▽

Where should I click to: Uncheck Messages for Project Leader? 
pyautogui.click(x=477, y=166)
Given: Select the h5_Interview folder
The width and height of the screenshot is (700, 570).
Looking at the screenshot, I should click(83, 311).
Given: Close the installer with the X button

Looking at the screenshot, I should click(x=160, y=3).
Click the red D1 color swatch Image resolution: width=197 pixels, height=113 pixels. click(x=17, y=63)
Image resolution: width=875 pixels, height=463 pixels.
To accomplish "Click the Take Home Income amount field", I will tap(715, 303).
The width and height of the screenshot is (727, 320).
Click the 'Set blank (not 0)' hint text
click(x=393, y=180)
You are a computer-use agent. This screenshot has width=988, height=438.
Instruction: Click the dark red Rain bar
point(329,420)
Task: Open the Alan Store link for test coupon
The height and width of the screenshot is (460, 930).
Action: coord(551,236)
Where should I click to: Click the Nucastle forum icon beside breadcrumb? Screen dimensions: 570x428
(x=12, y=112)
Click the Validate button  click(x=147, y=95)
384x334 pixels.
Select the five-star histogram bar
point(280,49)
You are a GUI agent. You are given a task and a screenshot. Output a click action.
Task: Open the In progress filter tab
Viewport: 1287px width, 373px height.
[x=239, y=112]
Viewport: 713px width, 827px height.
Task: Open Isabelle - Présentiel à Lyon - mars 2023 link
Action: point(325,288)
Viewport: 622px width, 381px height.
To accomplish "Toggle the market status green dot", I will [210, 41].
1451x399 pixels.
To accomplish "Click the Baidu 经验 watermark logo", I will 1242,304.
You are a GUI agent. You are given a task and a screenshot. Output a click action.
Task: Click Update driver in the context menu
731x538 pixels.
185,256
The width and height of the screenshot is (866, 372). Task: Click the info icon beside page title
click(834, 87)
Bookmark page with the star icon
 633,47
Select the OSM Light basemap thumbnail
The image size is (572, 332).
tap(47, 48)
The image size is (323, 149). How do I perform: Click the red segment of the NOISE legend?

△

→ **Brief**
Exactly as given, restate all the lines above.

→ **Answer to the problem**
Where should I click to: Uncheck Messages for Project Leader? 
pyautogui.click(x=477, y=166)
Given: Select the h5_Interview folder
The width and height of the screenshot is (700, 570).
Looking at the screenshot, I should click(83, 311).
Given: Close the installer with the X button

Looking at the screenshot, I should click(x=160, y=3).
Click the red D1 color swatch Image resolution: width=197 pixels, height=113 pixels. click(x=17, y=63)
Image resolution: width=875 pixels, height=463 pixels.
To accomplish "Click the Take Home Income amount field", I will tap(715, 303).
The width and height of the screenshot is (727, 320).
Click the 'Set blank (not 0)' hint text
click(x=393, y=180)
You are a computer-use agent. This screenshot has width=988, height=438.
Instruction: Click the dark red Rain bar
point(329,420)
Task: Open the Alan Store link for test coupon
The height and width of the screenshot is (460, 930).
Action: coord(551,236)
Where should I click to: Click the Nucastle forum icon beside breadcrumb? Screen dimensions: 570x428
(x=12, y=112)
Click the Validate button  click(x=147, y=95)
384x334 pixels.
Select the five-star histogram bar
point(280,49)
You are a GUI agent. You are given a task and a screenshot. Output a click action.
Task: Open the In progress filter tab
Viewport: 1287px width, 373px height.
[x=239, y=112]
Viewport: 713px width, 827px height.
Task: Open Isabelle - Présentiel à Lyon - mars 2023 link
Action: point(325,288)
Viewport: 622px width, 381px height.
To accomplish "Toggle the market status green dot", I will [210, 41].
1451x399 pixels.
To accomplish "Click the Baidu 经验 watermark logo", I will 1242,304.
You are a GUI agent. You are given a task and a screenshot. Output a click action.
Task: Click Update driver in the context menu
731x538 pixels.
185,256
The width and height of the screenshot is (866, 372). Task: Click the info icon beside page title
click(834, 87)
Bookmark page with the star icon
 633,47
Select the OSM Light basemap thumbnail
The image size is (572, 332).
tap(47, 48)
The image size is (323, 149). How do I perform: Click the red segment of the NOISE legend?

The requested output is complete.